ENTRIES SUPPLIED section start
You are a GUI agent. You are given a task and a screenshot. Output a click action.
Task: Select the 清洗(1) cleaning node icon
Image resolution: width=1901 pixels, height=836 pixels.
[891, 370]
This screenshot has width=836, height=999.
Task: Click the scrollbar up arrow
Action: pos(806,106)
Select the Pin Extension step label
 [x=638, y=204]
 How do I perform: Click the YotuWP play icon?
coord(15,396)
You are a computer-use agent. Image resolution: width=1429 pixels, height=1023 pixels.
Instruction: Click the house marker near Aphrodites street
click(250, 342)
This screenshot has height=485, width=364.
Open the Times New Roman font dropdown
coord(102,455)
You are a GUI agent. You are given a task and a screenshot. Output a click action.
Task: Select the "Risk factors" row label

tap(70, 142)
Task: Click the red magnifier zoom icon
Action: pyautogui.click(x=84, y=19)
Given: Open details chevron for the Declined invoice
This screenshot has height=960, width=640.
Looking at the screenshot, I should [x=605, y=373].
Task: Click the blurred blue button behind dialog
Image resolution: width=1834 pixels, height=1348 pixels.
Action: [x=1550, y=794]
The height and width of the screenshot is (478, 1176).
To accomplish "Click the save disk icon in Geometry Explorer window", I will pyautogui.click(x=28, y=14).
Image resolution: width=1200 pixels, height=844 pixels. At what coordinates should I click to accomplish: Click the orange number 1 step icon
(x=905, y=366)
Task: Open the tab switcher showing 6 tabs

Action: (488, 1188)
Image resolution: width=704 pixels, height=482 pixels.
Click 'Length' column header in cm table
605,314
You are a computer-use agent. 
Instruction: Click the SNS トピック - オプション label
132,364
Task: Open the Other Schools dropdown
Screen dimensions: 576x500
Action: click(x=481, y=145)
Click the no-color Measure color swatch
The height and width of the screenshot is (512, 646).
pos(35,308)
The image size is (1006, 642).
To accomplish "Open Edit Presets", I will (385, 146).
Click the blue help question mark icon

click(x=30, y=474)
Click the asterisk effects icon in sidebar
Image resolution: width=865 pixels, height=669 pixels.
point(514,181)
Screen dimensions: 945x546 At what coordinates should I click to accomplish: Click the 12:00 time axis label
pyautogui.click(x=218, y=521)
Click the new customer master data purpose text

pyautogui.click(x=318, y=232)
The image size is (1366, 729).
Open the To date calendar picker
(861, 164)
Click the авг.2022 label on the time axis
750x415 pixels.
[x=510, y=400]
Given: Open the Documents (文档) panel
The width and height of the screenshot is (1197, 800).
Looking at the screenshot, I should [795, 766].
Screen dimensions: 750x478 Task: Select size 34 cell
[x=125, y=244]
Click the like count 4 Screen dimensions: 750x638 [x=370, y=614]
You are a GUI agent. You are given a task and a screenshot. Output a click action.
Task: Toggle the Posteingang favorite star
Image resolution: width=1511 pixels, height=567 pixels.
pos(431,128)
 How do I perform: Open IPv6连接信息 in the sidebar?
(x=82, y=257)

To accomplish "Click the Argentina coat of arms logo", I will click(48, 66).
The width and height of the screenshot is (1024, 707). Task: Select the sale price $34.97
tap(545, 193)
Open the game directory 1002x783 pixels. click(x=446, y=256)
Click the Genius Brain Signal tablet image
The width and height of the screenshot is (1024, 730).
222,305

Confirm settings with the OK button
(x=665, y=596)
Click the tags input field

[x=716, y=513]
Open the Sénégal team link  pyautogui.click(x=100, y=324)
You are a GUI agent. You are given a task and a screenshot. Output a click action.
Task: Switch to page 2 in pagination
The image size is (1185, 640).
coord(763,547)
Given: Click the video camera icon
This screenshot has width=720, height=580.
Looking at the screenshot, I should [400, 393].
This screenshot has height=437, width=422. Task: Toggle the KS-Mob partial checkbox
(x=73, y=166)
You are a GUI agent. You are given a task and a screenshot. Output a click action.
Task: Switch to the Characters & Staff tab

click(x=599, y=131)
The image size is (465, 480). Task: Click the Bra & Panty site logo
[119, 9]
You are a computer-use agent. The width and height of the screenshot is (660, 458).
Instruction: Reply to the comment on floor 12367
ENTRIES SUPPLIED section end
TASK TO COMPLETE: Report the lines above that contain "computer".

TASK SOLUTION:
You are a computer-use agent. Image resolution: width=1429 pixels, height=1023 pixels.
You are a computer-use agent. 
You are a computer-use agent. The width and height of the screenshot is (660, 458).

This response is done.